Work to complete.
1. Print the stretch of the GST ruling excerpt from "5. In explaining" through "the GST legislation).".
2. Decide whether each statement agrees with the GST ruling excerpt. Answer yes or no for each, quoting the deciding words. (a) The Ruling explains how to account for Division 129 adjustments on the Business Activity Statement. (b) Goods and Services Tax Bulletin GSTB 2000/2 explains how to calculate input tax credits on car expenses. (c) Once finalized, the Ruling will apply on and from 8 July 1999.
3. Translate this sentence from the GST ruling excerpt into Spanish: "The income tax effects of Division 129 adjustments are not explained in this Ruling."

Document section.
****************

4. This Ruling does not explain how to account for Division 129 adjustments on your Business Activity Statement (BAS). We explain this in the instructions for the BAS.
5. In explaining how to work out the actual use for a creditable purpose, the Ruling draws on several methodologies for determining the extent of creditable purpose. We explain these methodologies in Goods and Services Tax Ruling GSTR 2000/22 (for financial supplies) and Goods and Services Tax Ruling GSTR 2000/15 (for supplies that are not financial supplies). In addition, Goods and Services Tax Bulletin GSTB 2000/2 explains how to calculate input tax credits on car expenses.
6. An adjustment under Division 129 may result in an amount being assessable income or an allowable deduction for income tax purposes.[F1] The income tax effects of Division 129 adjustments are not explained in this Ruling.
Date of effect
7. This Ruling, when finalised, will apply on and from 8 July 1999 (the date of Royal Assent to the GST legislation).

****************

Recorded data.
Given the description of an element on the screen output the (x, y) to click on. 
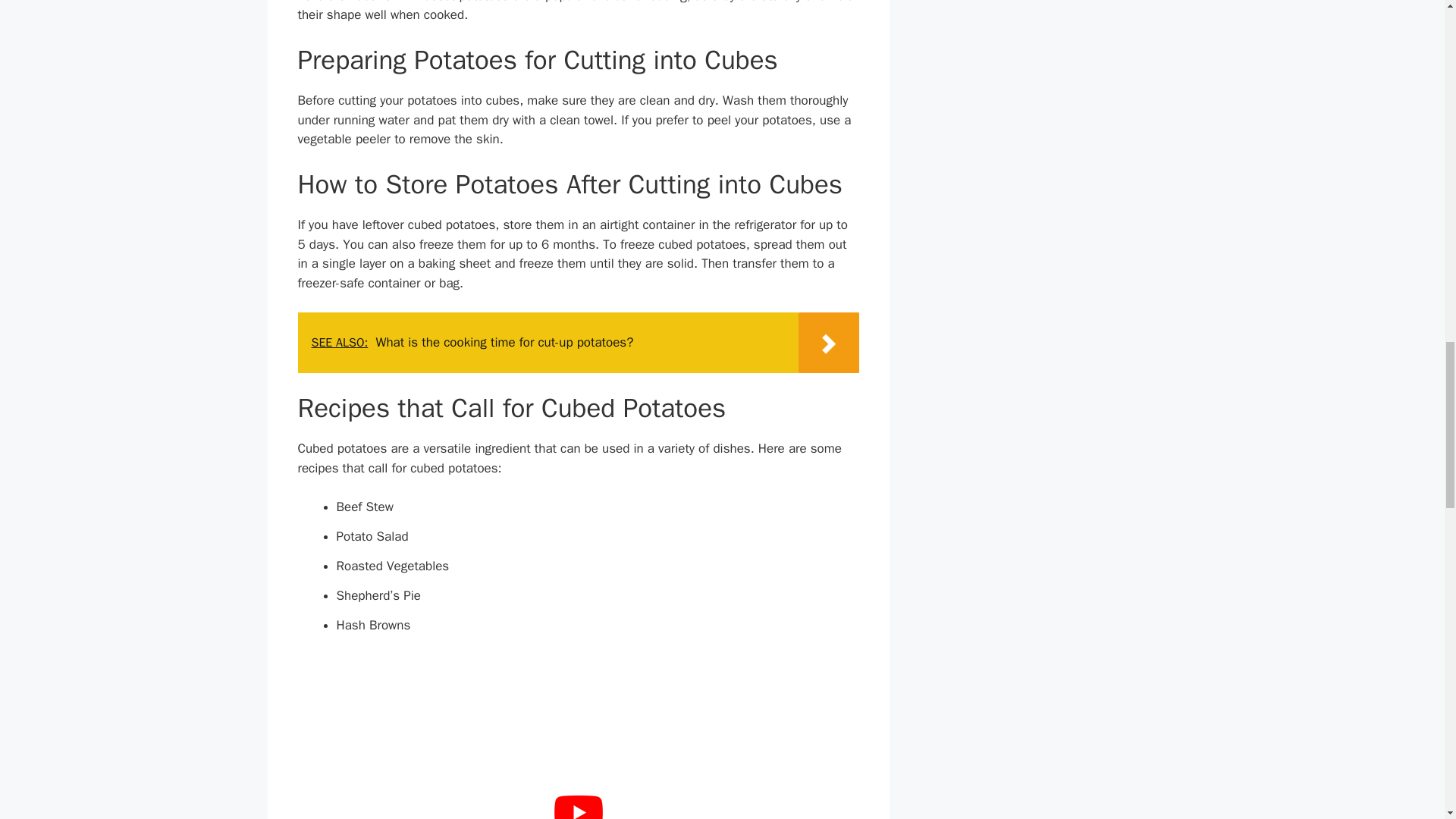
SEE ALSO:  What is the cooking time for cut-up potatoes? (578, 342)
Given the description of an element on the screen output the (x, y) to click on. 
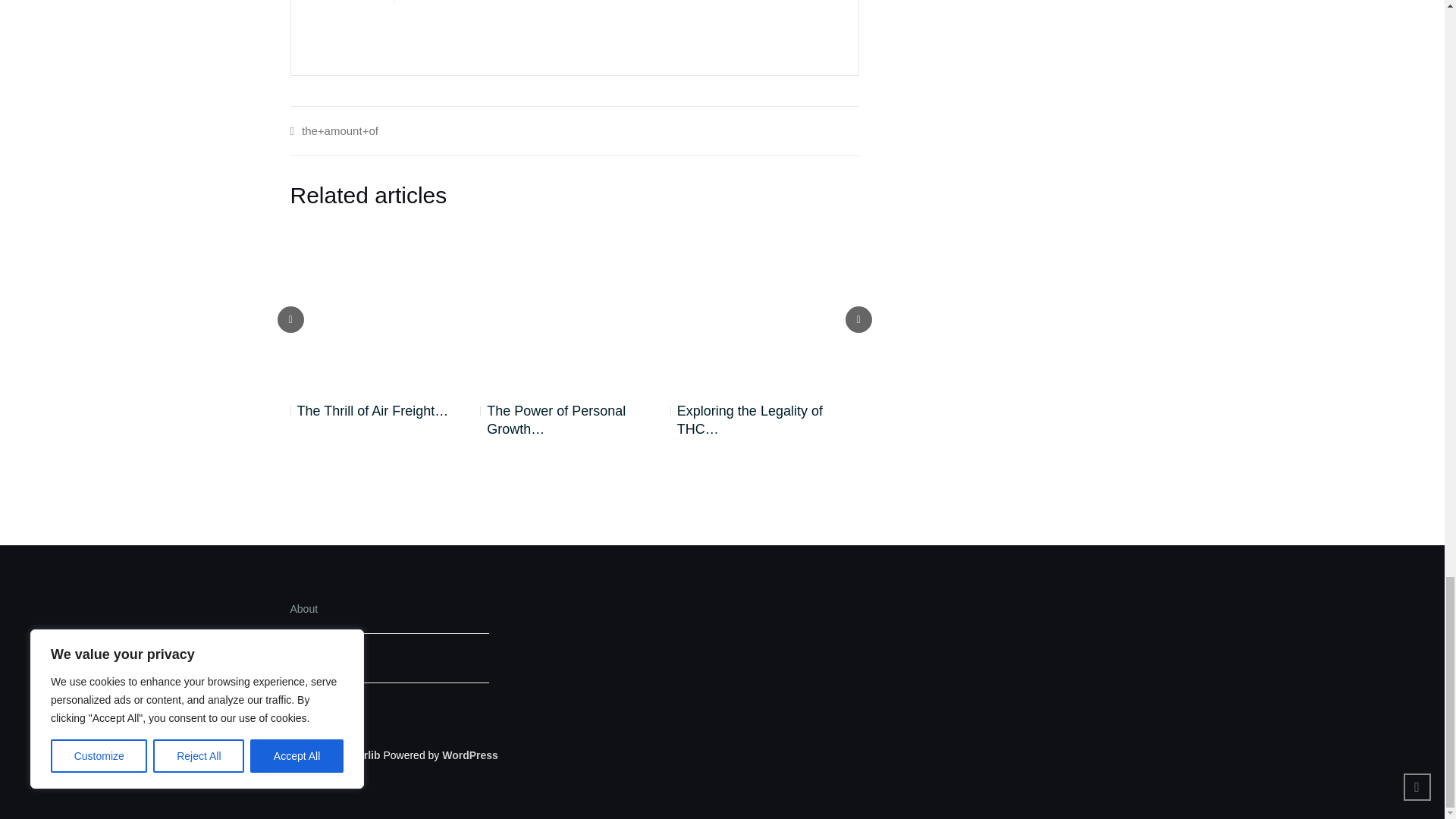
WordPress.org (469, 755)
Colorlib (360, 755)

****************

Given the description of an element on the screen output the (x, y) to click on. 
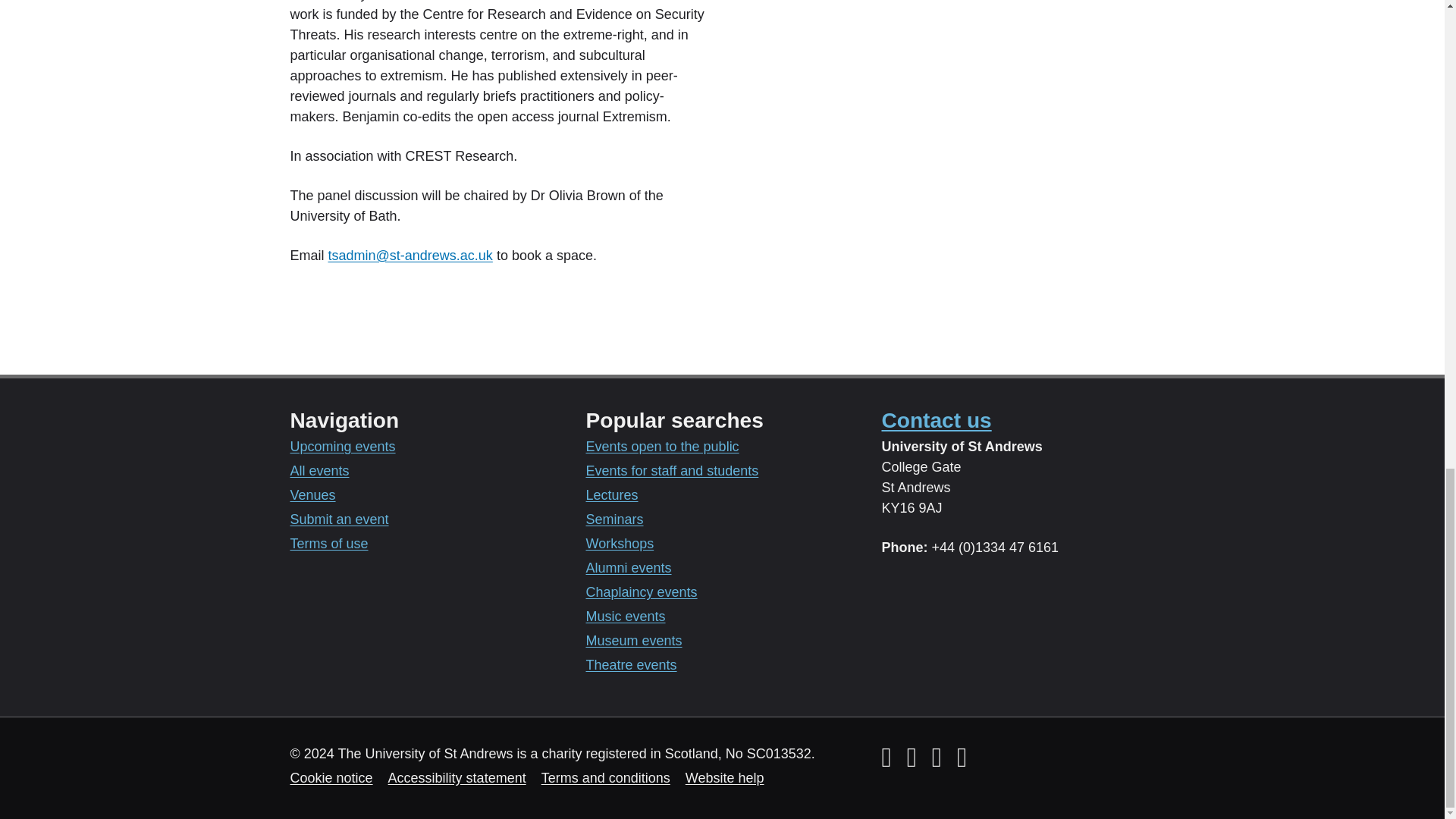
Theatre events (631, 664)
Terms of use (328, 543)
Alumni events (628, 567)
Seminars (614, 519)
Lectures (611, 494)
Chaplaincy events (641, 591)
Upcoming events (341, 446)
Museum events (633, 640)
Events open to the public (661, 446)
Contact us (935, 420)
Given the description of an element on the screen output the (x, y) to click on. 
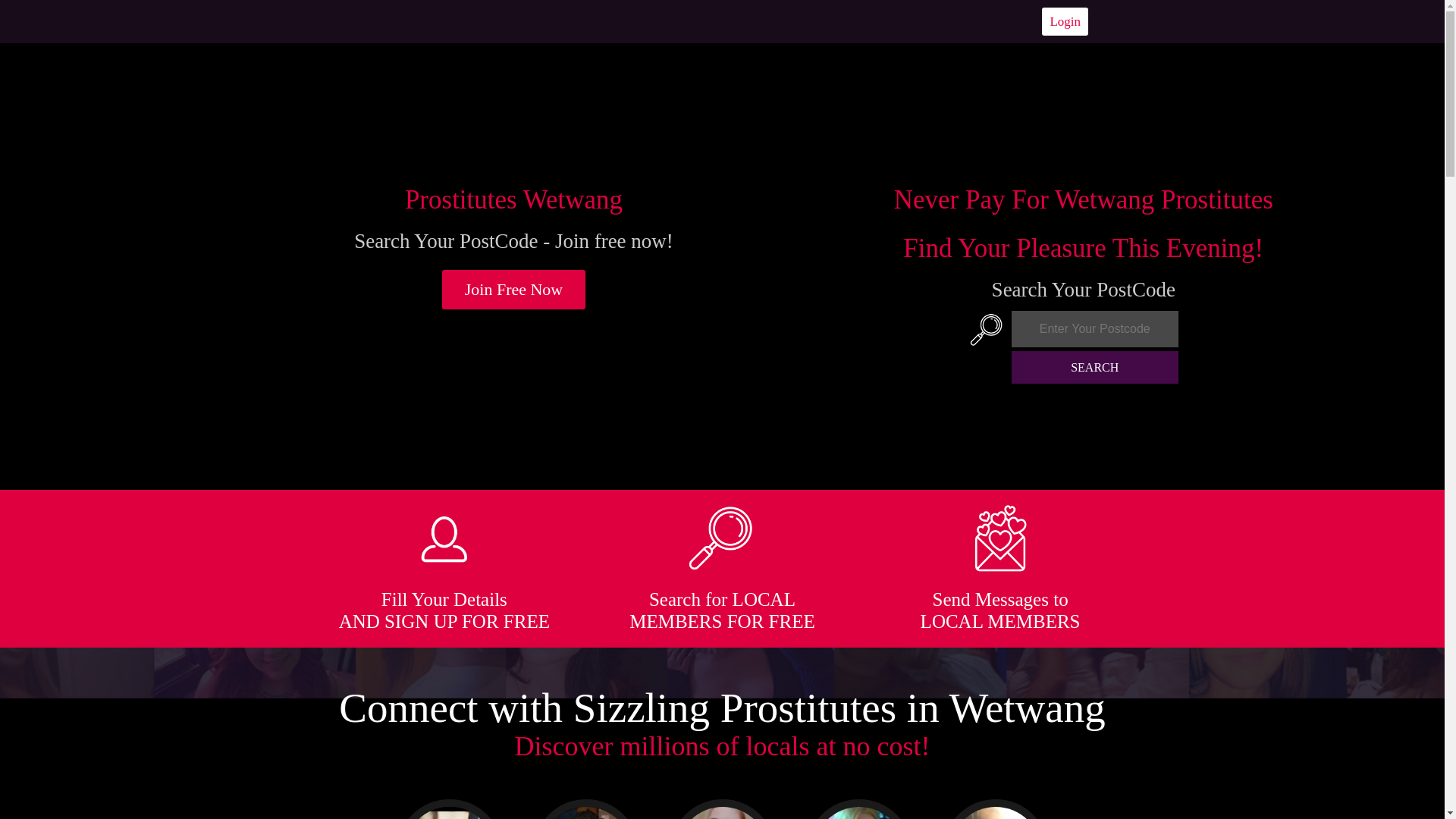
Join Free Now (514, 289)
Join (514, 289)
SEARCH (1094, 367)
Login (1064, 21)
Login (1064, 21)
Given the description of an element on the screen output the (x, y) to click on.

****************

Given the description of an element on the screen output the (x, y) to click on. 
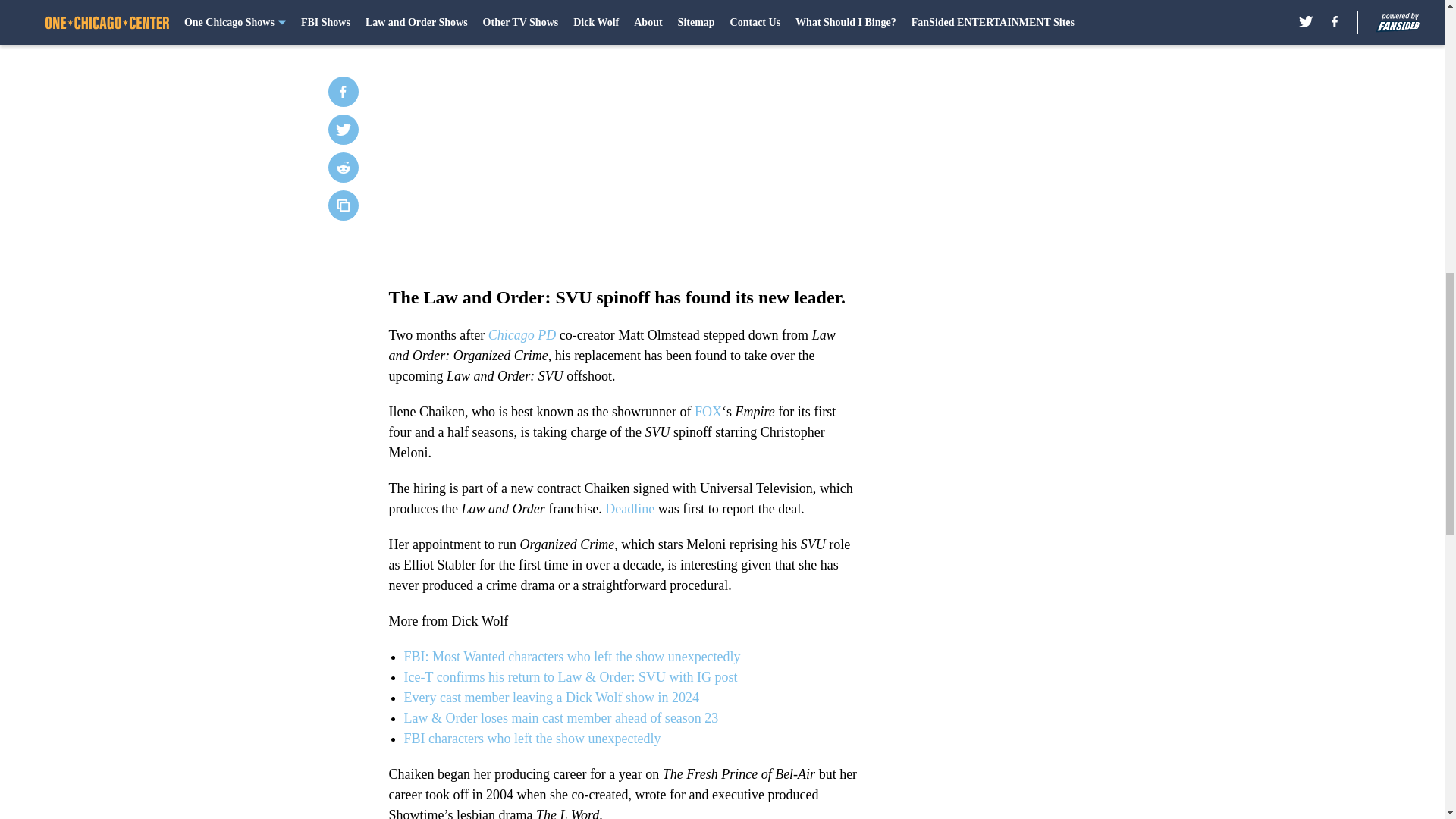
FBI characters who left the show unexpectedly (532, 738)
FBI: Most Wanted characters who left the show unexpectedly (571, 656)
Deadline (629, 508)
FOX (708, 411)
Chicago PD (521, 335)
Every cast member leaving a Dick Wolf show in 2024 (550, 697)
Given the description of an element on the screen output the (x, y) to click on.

****************

Per-task outputs.
1.
5. In explaining how to work out the actual use for a creditable purpose, the Ruling draws on several methodologies for determining the extent of creditable purpose. We explain these methodologies in Goods and Services Tax Ruling GSTR 2000/22 (for financial supplies) and Goods and Services Tax Ruling GSTR 2000/15 (for supplies that are not financial supplies). In addition, Goods and Services Tax Bulletin GSTB 2000/2 explains how to calculate input tax credits on car expenses.
6. An adjustment under Division 129 may result in an amount being assessable income or an allowable deduction for income tax purposes.[F1] The income tax effects of Division 129 adjustments are not explained in this Ruling.
Date of effect
7. This Ruling, when finalised, will apply on and from 8 July 1999 (the date of Royal Assent to the GST legislation).

2.
(a) No: "This Ruling does not explain how to account for Division 129 adjustments on your Business Activity Statement (BAS)."
(b) Yes: "Goods and Services Tax Bulletin GSTB 2000/2 explains how to calculate input tax credits on car expenses."
(c) Yes: "This Ruling, when finalised, will apply on and from 8 July 1999"

3. Los efectos en el impuesto sobre la renta de los ajustes de la División 129 no se explican en esta Resolución.